第一作者：Miao Yang,Xiaomei Ling

通讯作者：Jinfang Xiao

研究背景

肺缺血再灌注损伤是肺移植后主要并发症之一，严重影响患者生存率。目前LIRI的具体机制尚不明确，缺乏有效防治手段。微小RNA作为内源性非编码RNA，可在转录后水平调控基因表达，参与多种器官IRI的病理过程。miR-141在心肌和神经细胞IRI中表达下调，但其在肺IRI中的作用未见报道。通过生物信息学预测，miR-141可能靶向表皮生长因子受体。EGFR参与细胞生长、分化、自噬和凋亡，且与β-catenin信号通路存在交叉调控。β-catenin也被报道在IRI中发挥保护作用。本研究旨在探讨miR-141是否通过调控EGFR/β-catenin信号通路影响自噬，从而参与LIRI的发生发展，为临床治疗提供新靶点。

研究方法

研究采用C57BL/6小鼠构建肺缺血再灌注损伤模型(左肺门夹闭30 min后再灌注120 min)，以及小鼠肺微血管内皮细胞构建缺氧/复氧模型(缺氧12 h，复氧4 h)。通过RT-qPCR检测miR-141、EGFR、β-catenin的mRNA水平;Western blot检测EGFR、β-catenin、自噬相关蛋白LC3II/I和BECN1的表达;TUNEL染色和流式细胞术检测细胞凋亡;HE染色评估肺组织损伤;LC3免疫荧光观察自噬体形成;血气分析测定PaO2/FiO2;湿干重比评估肺水肿。使用miR-141拮抗剂(antagomir)和siRNA敲低EGFR。双荧光素酶报告基因实验验证miR-141与EGFR 3‘UTR的直接结合。Pearson相关性分析各分子间关联。

实验结果

图 1：LIRI模型中miR-141表达上调

图1A-B显示，与假手术组相比，I/R模型小鼠左心室血PaO2/FiO2显著降低，肺组织湿干重比升高，提示肺功能受损和水肿。图1C的HE染色显示I/R组肺泡间隔增宽、炎性细胞浸润、透明膜形成，肺损伤评分升高。图1D的TUNEL染色和图1E的流式细胞术显示，I/R组肺组织和PMVECs凋亡率显著增加。图1F-G的RT-qPCR显示，I/R肺组织和H/R处理的PMVECs中miR-141水平均显著上调。该图首次证明miR-141在LIRI体内外模型中高表达，与以往在心肌/神经IRI中的结果相反，提示miR-141的作用具有组织特异性。

图 2：敲低miR-141抑制自噬并减轻LIRI

图2A显示，I/R小鼠肺组织中miR-141水平升高，而腹腔注射miR-141拮抗剂可有效降低其表达。图2B的Western blot显示，I/R组LC3II/I比值和BECN1蛋白水平升高(自噬增强)，而miR-141拮抗剂可逆转这一变化。图2C-D显示，miR-141拮抗剂可提高I/R小鼠的PaO2/FiO2并降低肺湿干重比。图2E的HE染色和图2F的TUNEL染色显示，敲低miR-141可减轻肺组织损伤和细胞凋亡。图2G-J为PMVECs中一致的结果：miR-141拮抗剂降低miR-141水平，抑制自噬(LC3II/I、BECN1下降，LC3斑点减少)，降低凋亡率。这些结果证明miR-141通过促进自噬加剧LIRI。
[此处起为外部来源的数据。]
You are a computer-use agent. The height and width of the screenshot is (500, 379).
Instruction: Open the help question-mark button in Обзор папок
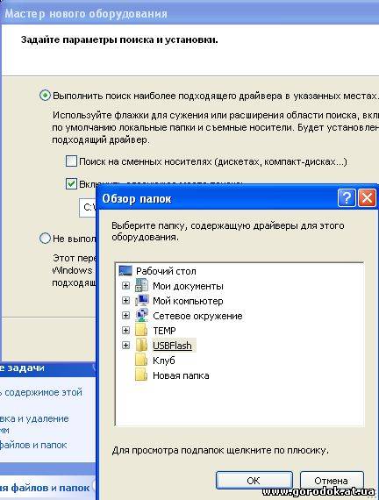coord(347,198)

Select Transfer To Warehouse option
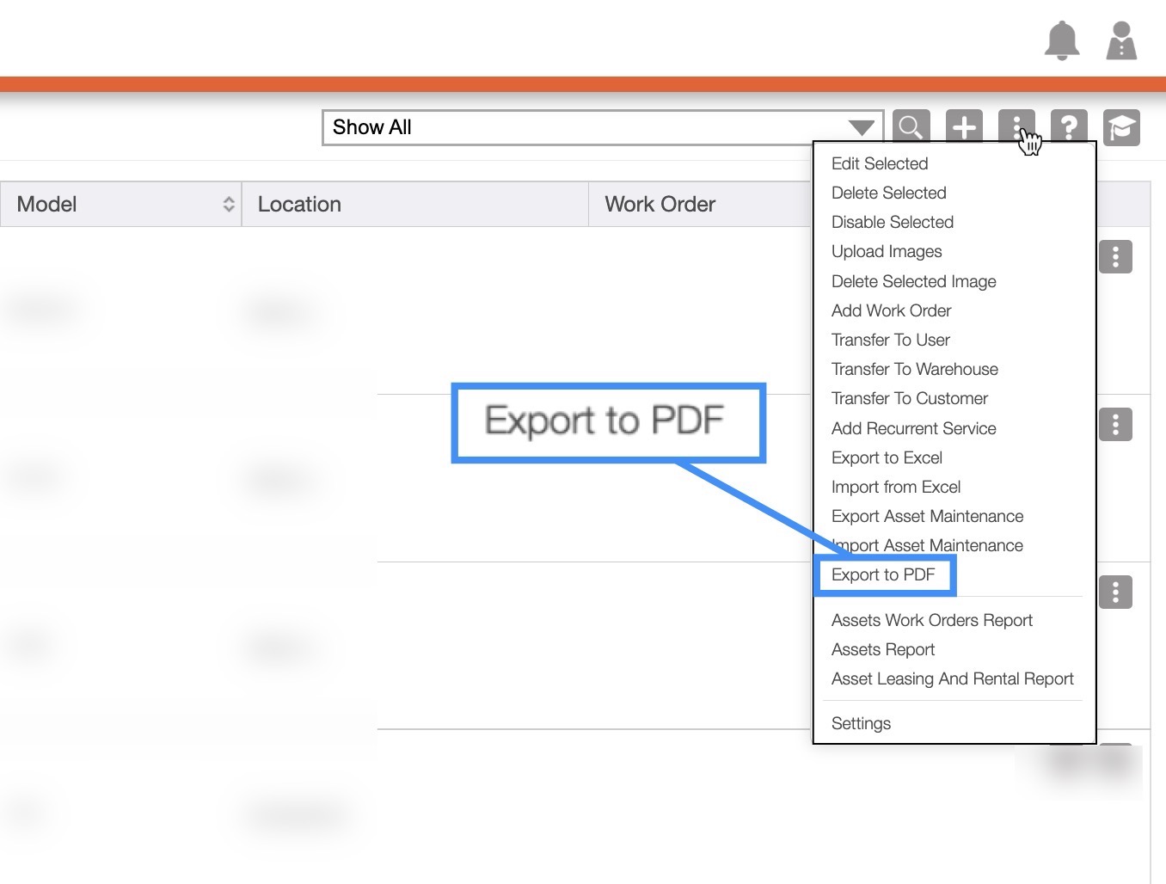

图 3：miR-141通过负调控EGFR抑制β-catenin表达

图3A-B显示，I/R肺组织和H/R处理的PMVECs中EGFR和β-catenin的mRNA和蛋白水平均显著降低，与miR-141呈反向关系。图3C的TargetScan预测显示miR-141与EGFR 3‘UTR存在保守结合位点。图3D的双荧光素酶报告实验表明，miR-141 agomir可显著抑制野生型EGFR-3’UTR的荧光素酶活性，而对突变型无影响，证实直接靶向关系。图3E显示，转染miR-141拮抗剂可恢复H/R细胞中EGFR和β-catenin的表达。图3F筛选出高效的si-EGFR-3用于后续实验。图3G显示，在H/R细胞中，miR-141拮抗剂上调β-catenin的作用可被共转染si-EGFR完全消除。图3H的Pearson相关分析显示，在LIRI小鼠肺组织中，miR-141与EGFR、miR-141与β-catenin均呈负相关，而EGFR与β-catenin呈正相关。该图确立了miR-141→EGFR→β-catenin的调控轴。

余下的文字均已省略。